> ABOUT THIS EXERCISE:
Line by line, copy all of the data exactly.
[[ GIVEN INFORMATION open ]]
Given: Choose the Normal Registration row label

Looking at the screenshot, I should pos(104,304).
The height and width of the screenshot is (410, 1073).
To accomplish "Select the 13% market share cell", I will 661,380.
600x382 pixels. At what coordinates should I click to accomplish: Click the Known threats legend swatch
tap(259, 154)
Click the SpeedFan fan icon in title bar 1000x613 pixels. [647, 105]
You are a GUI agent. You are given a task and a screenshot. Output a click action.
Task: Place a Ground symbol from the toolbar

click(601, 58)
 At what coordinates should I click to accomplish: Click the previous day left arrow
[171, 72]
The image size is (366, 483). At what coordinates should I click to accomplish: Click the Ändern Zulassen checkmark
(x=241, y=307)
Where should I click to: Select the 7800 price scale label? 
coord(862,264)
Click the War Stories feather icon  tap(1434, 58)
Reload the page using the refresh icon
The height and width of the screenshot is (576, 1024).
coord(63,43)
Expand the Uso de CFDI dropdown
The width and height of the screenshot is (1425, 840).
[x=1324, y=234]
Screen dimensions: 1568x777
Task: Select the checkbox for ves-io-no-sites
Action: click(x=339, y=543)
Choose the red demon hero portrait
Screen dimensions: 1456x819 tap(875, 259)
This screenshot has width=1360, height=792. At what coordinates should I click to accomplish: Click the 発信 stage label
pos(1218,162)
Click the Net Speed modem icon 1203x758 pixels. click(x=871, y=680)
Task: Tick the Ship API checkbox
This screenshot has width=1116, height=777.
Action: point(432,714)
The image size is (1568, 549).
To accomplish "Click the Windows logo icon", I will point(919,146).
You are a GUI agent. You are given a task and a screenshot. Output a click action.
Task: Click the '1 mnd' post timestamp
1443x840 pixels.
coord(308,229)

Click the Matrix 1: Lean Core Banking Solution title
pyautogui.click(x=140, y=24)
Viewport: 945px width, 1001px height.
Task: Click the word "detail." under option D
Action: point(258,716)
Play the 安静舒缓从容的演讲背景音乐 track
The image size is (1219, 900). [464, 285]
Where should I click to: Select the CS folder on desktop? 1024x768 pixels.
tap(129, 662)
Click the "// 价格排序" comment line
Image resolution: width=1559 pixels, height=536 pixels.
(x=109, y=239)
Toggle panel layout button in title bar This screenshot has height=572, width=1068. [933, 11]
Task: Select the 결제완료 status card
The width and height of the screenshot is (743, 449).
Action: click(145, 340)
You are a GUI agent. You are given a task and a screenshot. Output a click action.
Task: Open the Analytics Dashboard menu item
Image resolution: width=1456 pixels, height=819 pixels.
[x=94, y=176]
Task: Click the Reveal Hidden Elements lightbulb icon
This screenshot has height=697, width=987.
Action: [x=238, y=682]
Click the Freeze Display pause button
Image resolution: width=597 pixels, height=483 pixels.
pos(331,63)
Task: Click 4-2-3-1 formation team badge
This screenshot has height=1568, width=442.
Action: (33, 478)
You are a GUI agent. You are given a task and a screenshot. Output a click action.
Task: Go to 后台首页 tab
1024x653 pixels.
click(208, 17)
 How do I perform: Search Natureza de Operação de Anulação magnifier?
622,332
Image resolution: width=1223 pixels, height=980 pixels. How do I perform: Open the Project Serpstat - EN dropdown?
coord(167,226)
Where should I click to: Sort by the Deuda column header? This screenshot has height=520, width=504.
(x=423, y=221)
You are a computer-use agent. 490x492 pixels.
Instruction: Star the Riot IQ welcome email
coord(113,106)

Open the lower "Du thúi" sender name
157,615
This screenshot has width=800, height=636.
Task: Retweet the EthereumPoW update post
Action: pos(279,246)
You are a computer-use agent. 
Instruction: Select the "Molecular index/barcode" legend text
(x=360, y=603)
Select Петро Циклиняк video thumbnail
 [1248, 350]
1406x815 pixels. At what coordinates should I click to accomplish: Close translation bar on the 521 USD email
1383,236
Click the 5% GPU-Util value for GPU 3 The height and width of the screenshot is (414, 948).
[[ GIVEN INFORMATION closed ]]
> OUTPUT FOR THIS EXERCISE:
Given: Choose the Normal Registration row label

Looking at the screenshot, I should pos(104,304).
The height and width of the screenshot is (410, 1073).
To accomplish "Select the 13% market share cell", I will 661,380.
600x382 pixels. At what coordinates should I click to accomplish: Click the Known threats legend swatch
tap(259, 154)
Click the SpeedFan fan icon in title bar 1000x613 pixels. [647, 105]
You are a GUI agent. You are given a task and a screenshot. Output a click action.
Task: Place a Ground symbol from the toolbar

click(601, 58)
 At what coordinates should I click to accomplish: Click the previous day left arrow
[171, 72]
The image size is (366, 483). At what coordinates should I click to accomplish: Click the Ändern Zulassen checkmark
(x=241, y=307)
Where should I click to: Select the 7800 price scale label? 
coord(862,264)
Click the War Stories feather icon  tap(1434, 58)
Reload the page using the refresh icon
The height and width of the screenshot is (576, 1024).
coord(63,43)
Expand the Uso de CFDI dropdown
The width and height of the screenshot is (1425, 840).
[x=1324, y=234]
Screen dimensions: 1568x777
Task: Select the checkbox for ves-io-no-sites
Action: click(x=339, y=543)
Choose the red demon hero portrait
Screen dimensions: 1456x819 tap(875, 259)
This screenshot has width=1360, height=792. At what coordinates should I click to accomplish: Click the 発信 stage label
pos(1218,162)
Click the Net Speed modem icon 1203x758 pixels. click(x=871, y=680)
Task: Tick the Ship API checkbox
This screenshot has width=1116, height=777.
Action: point(432,714)
The image size is (1568, 549).
To accomplish "Click the Windows logo icon", I will point(919,146).
You are a GUI agent. You are given a task and a screenshot. Output a click action.
Task: Click the '1 mnd' post timestamp
1443x840 pixels.
coord(308,229)

Click the Matrix 1: Lean Core Banking Solution title
pyautogui.click(x=140, y=24)
Viewport: 945px width, 1001px height.
Task: Click the word "detail." under option D
Action: point(258,716)
Play the 安静舒缓从容的演讲背景音乐 track
The image size is (1219, 900). [464, 285]
Where should I click to: Select the CS folder on desktop? 1024x768 pixels.
tap(129, 662)
Click the "// 价格排序" comment line
Image resolution: width=1559 pixels, height=536 pixels.
(x=109, y=239)
Toggle panel layout button in title bar This screenshot has height=572, width=1068. [933, 11]
Task: Select the 결제완료 status card
The width and height of the screenshot is (743, 449).
Action: click(145, 340)
You are a GUI agent. You are given a task and a screenshot. Output a click action.
Task: Open the Analytics Dashboard menu item
Image resolution: width=1456 pixels, height=819 pixels.
[x=94, y=176]
Task: Click the Reveal Hidden Elements lightbulb icon
This screenshot has height=697, width=987.
Action: [x=238, y=682]
Click the Freeze Display pause button
Image resolution: width=597 pixels, height=483 pixels.
pos(331,63)
Task: Click 4-2-3-1 formation team badge
This screenshot has height=1568, width=442.
Action: (33, 478)
You are a GUI agent. You are given a task and a screenshot. Output a click action.
Task: Go to 后台首页 tab
1024x653 pixels.
click(208, 17)
 How do I perform: Search Natureza de Operação de Anulação magnifier?
622,332
Image resolution: width=1223 pixels, height=980 pixels. How do I perform: Open the Project Serpstat - EN dropdown?
coord(167,226)
Where should I click to: Sort by the Deuda column header? This screenshot has height=520, width=504.
(x=423, y=221)
You are a computer-use agent. 490x492 pixels.
Instruction: Star the Riot IQ welcome email
coord(113,106)

Open the lower "Du thúi" sender name
157,615
This screenshot has width=800, height=636.
Task: Retweet the EthereumPoW update post
Action: pos(279,246)
You are a computer-use agent. 
Instruction: Select the "Molecular index/barcode" legend text
(x=360, y=603)
Select Петро Циклиняк video thumbnail
 [1248, 350]
1406x815 pixels. At what coordinates should I click to accomplish: Close translation bar on the 521 USD email
1383,236
Click the 5% GPU-Util value for GPU 3 The height and width of the screenshot is (414, 948).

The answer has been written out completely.